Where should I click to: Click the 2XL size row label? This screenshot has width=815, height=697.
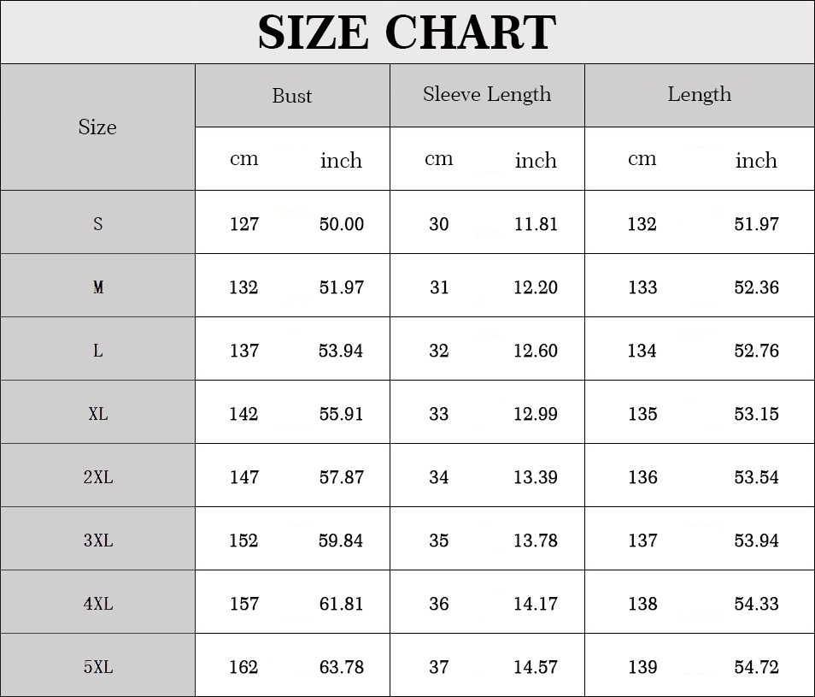coord(98,477)
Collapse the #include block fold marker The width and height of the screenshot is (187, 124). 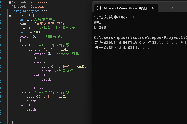pyautogui.click(x=10, y=2)
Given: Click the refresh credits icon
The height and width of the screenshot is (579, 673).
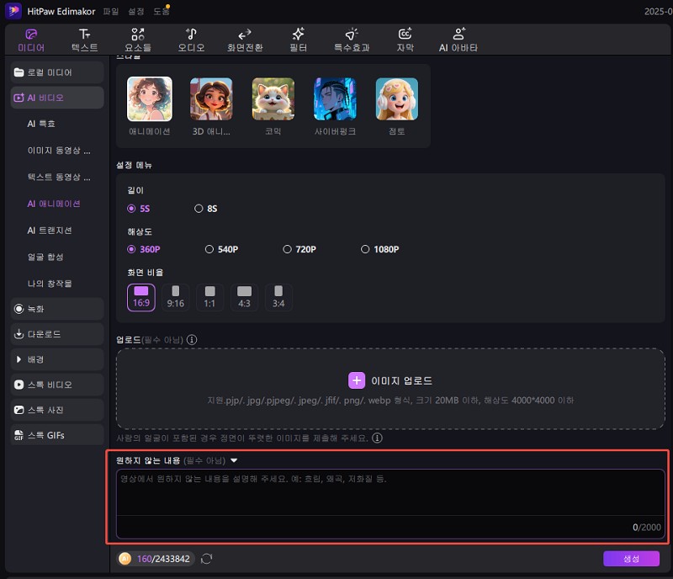Looking at the screenshot, I should pyautogui.click(x=206, y=558).
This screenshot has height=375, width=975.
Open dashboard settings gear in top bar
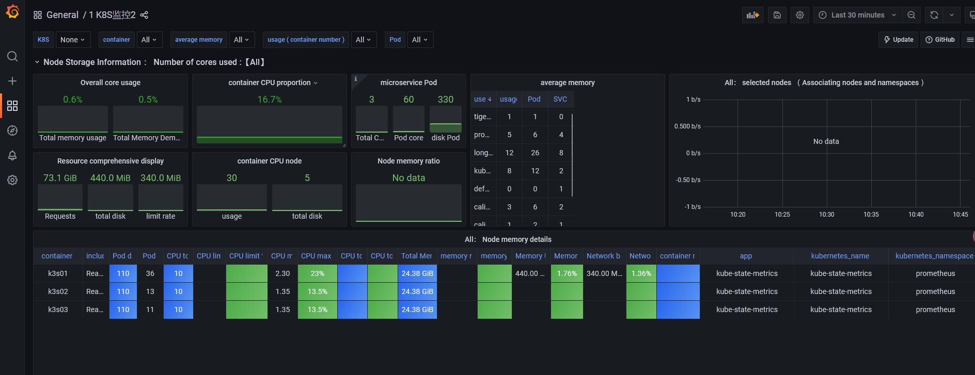[x=799, y=15]
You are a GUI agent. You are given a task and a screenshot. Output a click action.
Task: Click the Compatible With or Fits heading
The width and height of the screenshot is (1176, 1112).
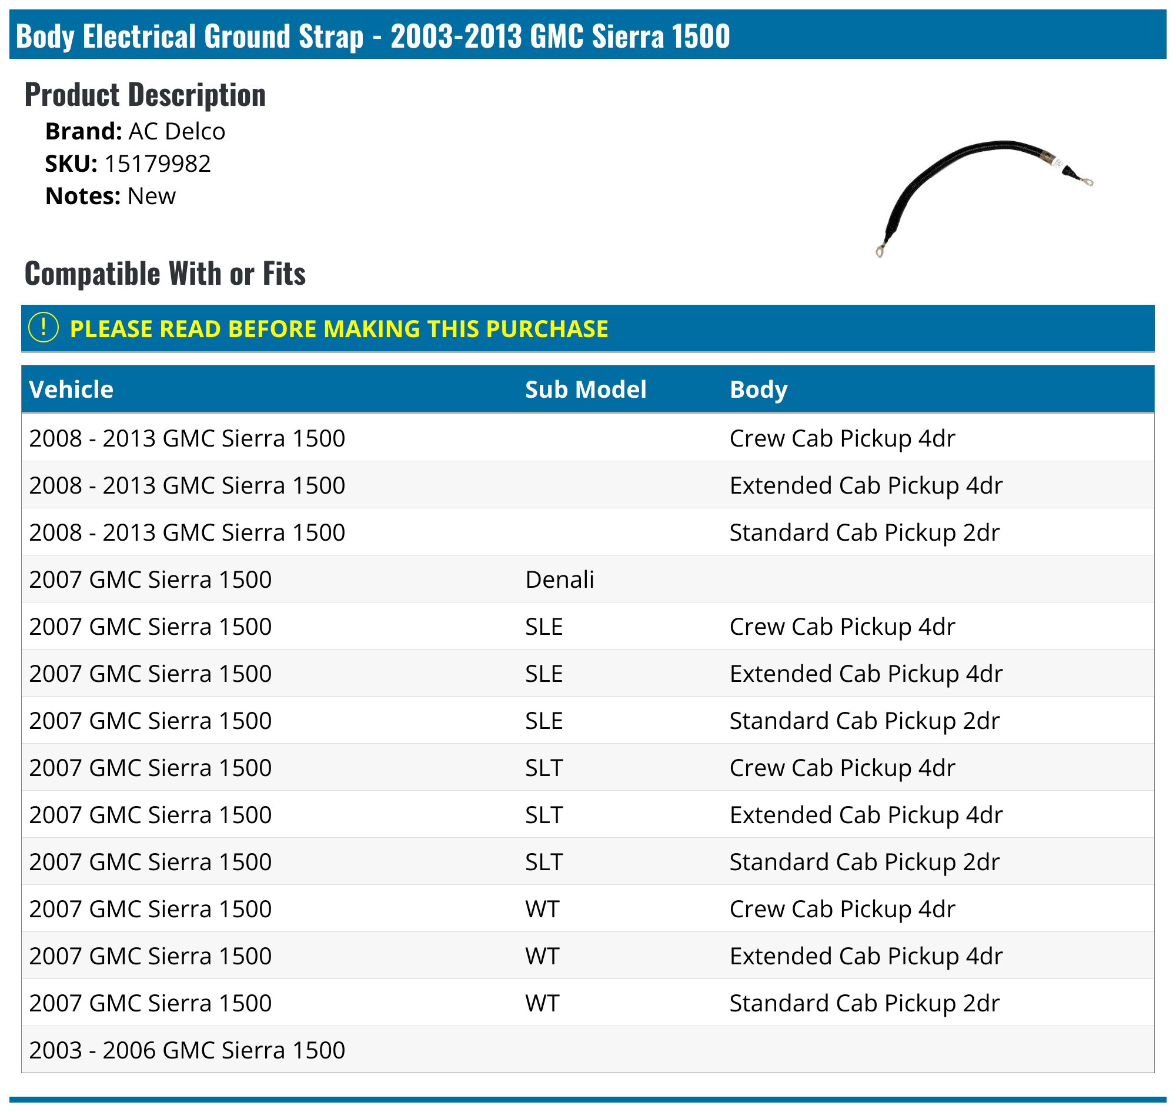point(165,273)

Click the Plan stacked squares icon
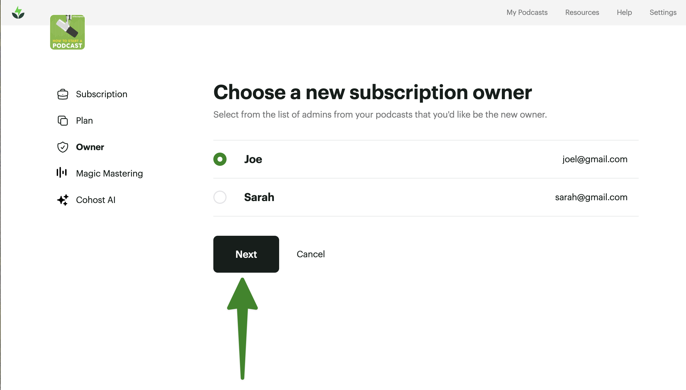[62, 121]
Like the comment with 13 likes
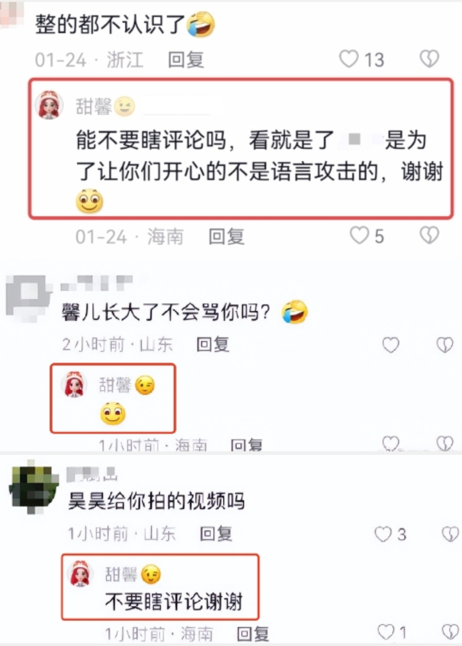The image size is (462, 646). 349,59
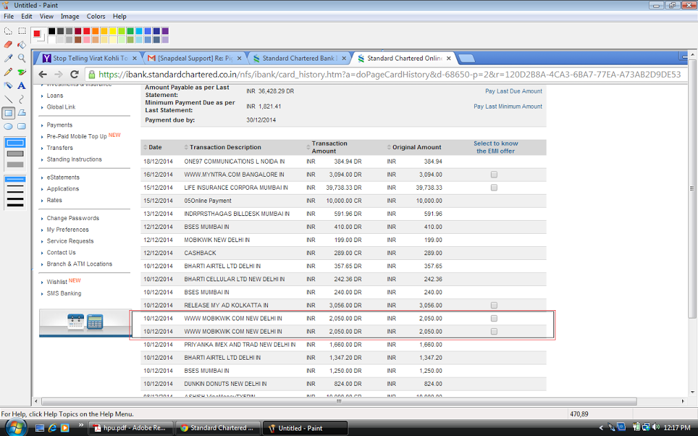The image size is (698, 436).
Task: Tick the EMI checkbox for WWW.MYNTRA.COM transaction
Action: [x=494, y=175]
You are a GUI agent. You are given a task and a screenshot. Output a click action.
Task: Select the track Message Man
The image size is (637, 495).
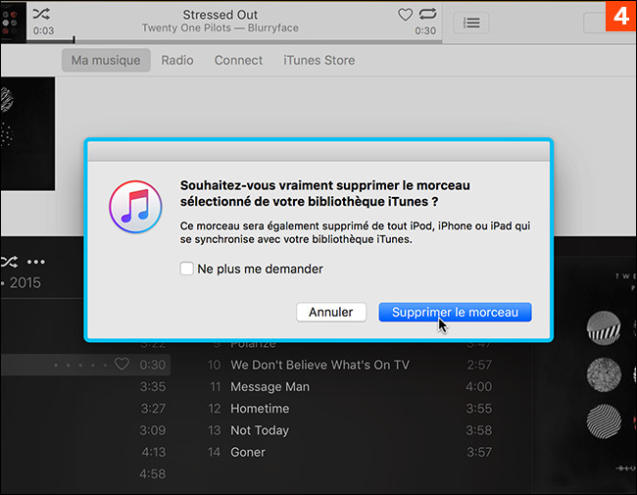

**TASK DIRECTIONS:** Quote the stretch of the records from the line containing "Given: Click the refresh credits icon" through the line containing "point(165,273)", leaving the pictures out.

**WRITTEN RESPONSE:**
Given: Click the refresh credits icon
The height and width of the screenshot is (579, 673).
Looking at the screenshot, I should pyautogui.click(x=206, y=558).
This screenshot has height=375, width=975.
Open dashboard settings gear in top bar
[x=799, y=15]
You are a GUI agent. You are given a task and a screenshot. Output a click action.
Task: Click the Compatible With or Fits heading
The width and height of the screenshot is (1176, 1112).
point(165,273)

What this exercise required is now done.